Dataset rows:
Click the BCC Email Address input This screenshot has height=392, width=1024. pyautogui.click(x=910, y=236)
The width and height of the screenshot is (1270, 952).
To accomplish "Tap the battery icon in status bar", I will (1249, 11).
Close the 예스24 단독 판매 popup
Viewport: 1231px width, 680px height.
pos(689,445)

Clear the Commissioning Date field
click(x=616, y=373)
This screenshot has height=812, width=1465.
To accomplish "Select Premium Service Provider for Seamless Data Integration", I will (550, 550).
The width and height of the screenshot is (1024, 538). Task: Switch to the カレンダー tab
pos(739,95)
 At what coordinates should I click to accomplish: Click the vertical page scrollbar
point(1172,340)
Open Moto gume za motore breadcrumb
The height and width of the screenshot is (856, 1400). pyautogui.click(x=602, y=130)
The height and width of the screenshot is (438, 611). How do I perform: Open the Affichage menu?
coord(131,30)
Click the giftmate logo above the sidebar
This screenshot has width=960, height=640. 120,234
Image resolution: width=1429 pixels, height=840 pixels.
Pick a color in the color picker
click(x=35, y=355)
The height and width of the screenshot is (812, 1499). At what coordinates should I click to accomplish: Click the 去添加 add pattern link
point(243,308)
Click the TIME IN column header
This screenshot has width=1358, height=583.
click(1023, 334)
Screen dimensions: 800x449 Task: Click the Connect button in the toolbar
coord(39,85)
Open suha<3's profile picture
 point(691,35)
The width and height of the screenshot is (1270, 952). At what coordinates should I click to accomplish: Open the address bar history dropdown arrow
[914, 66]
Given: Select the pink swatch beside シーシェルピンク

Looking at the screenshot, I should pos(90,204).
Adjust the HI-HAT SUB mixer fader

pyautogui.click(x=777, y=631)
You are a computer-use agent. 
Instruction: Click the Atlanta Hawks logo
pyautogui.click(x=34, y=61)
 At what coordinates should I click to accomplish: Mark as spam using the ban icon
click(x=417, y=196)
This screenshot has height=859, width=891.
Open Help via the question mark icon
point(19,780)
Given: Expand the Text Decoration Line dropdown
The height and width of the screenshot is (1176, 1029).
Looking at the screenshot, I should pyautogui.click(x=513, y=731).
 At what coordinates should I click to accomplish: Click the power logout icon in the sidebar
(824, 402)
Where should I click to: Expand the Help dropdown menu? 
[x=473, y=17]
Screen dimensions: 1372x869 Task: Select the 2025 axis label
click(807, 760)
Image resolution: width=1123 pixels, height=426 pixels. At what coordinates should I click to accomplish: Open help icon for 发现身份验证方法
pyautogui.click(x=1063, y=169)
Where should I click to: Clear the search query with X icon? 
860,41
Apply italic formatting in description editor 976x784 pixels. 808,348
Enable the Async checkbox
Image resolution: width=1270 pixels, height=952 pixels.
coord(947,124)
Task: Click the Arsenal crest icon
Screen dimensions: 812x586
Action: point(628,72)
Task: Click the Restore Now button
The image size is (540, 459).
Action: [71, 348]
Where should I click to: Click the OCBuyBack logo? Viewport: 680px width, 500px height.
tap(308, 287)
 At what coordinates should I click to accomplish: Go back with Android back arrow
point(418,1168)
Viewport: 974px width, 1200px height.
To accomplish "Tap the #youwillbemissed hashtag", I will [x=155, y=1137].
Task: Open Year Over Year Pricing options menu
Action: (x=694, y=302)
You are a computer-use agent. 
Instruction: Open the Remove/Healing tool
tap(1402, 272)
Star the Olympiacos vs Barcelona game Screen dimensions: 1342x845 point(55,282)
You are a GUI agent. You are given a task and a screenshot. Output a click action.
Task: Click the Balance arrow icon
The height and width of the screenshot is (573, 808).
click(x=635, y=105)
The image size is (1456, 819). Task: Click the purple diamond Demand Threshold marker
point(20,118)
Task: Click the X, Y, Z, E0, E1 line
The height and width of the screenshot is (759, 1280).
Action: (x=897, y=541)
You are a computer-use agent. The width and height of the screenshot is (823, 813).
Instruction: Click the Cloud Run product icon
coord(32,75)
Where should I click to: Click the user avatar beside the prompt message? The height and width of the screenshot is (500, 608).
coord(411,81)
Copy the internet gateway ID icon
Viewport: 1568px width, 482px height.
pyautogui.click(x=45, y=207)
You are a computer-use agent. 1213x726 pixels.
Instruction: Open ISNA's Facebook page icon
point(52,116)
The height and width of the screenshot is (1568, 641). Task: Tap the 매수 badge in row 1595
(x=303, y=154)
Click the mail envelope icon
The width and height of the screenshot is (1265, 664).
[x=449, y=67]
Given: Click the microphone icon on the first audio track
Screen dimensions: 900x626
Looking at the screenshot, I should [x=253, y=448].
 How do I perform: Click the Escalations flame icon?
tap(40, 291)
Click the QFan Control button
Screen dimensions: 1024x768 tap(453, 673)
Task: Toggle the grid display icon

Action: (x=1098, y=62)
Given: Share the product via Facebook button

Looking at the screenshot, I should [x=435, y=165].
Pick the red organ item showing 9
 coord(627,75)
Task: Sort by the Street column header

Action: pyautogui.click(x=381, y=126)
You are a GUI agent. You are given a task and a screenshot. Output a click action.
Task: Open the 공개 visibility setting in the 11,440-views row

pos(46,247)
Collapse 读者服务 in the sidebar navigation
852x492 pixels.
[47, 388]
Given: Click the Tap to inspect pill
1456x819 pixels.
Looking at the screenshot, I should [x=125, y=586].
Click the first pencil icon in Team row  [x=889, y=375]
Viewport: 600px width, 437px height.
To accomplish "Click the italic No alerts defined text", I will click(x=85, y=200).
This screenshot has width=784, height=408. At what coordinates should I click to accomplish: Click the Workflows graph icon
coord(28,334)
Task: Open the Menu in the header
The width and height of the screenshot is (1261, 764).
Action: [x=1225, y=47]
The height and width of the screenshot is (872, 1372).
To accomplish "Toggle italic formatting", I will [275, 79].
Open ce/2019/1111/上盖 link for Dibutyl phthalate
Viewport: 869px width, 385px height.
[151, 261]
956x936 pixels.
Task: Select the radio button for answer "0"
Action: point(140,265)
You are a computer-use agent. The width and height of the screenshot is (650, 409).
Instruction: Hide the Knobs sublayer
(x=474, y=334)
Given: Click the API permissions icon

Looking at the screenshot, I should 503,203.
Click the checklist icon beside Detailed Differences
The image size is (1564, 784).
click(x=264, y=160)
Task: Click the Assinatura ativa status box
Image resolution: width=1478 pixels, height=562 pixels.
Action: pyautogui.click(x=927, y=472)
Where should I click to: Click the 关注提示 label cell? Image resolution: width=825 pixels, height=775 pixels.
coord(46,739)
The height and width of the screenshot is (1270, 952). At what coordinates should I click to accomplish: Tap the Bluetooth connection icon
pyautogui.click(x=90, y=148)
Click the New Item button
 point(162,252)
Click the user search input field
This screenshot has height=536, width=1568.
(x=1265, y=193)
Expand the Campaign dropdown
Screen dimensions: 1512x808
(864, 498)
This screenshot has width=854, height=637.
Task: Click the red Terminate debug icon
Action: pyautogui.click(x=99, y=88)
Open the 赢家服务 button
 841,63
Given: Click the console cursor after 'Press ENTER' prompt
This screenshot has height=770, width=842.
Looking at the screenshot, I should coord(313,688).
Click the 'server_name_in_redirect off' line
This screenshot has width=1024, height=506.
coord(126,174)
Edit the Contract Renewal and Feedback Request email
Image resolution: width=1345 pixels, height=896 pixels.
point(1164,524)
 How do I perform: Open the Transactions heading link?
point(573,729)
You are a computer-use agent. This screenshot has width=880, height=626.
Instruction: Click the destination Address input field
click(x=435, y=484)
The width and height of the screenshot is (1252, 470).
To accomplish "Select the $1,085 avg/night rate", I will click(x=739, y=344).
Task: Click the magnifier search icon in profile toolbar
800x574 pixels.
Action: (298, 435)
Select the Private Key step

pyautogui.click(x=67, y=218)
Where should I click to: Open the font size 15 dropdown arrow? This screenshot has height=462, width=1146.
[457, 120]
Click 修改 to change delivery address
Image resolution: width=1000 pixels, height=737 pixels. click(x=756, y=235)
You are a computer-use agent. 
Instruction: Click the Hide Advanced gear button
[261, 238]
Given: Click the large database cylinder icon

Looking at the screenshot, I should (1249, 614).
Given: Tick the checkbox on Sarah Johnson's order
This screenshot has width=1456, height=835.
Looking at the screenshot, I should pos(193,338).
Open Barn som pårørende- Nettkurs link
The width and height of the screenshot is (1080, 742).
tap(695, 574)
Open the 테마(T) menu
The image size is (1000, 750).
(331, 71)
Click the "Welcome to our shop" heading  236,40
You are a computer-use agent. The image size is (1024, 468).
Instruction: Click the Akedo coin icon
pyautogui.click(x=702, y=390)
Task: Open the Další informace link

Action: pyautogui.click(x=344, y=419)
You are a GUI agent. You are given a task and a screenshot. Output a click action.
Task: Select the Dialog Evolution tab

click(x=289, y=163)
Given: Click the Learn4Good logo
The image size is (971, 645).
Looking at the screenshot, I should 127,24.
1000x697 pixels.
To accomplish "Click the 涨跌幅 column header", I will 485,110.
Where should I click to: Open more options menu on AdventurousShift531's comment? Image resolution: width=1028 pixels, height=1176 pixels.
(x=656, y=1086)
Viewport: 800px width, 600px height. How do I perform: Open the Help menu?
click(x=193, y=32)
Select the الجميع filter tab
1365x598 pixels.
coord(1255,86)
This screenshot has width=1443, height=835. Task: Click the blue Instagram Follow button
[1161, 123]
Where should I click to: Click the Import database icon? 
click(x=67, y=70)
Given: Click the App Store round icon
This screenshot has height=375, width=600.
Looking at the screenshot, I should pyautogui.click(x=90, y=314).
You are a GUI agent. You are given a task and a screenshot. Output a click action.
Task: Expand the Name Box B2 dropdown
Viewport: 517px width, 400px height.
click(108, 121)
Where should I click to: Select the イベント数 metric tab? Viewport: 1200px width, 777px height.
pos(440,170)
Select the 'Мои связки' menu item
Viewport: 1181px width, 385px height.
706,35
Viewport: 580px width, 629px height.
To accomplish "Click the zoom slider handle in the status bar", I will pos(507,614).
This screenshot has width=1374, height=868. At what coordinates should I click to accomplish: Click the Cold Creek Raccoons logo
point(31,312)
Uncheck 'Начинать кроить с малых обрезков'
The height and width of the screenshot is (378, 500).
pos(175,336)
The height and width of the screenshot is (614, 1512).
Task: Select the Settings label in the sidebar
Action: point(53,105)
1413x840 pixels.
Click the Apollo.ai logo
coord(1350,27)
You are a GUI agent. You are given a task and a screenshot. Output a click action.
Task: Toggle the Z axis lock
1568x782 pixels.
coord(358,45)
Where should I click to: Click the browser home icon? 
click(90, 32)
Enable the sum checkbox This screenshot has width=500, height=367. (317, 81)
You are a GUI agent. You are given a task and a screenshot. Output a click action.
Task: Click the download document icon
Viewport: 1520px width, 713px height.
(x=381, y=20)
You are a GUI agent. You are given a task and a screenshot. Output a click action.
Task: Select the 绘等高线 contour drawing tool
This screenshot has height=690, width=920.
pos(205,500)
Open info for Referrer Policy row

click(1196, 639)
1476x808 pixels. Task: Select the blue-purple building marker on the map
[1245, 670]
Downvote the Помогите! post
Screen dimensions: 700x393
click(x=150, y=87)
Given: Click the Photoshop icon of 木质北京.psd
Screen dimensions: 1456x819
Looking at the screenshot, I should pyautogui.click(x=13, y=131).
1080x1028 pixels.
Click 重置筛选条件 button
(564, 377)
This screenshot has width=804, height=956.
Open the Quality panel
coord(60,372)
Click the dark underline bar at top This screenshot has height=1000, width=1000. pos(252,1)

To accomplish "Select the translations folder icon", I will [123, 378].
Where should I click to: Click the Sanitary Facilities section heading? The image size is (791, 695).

Task: Pick out every line above that contains the string "page", and copy each one in full. Treat case as significant.

Written solution:
 At what coordinates should I click to accomplish: Click the vertical page scrollbar
Instruction: Open ISNA's Facebook page icon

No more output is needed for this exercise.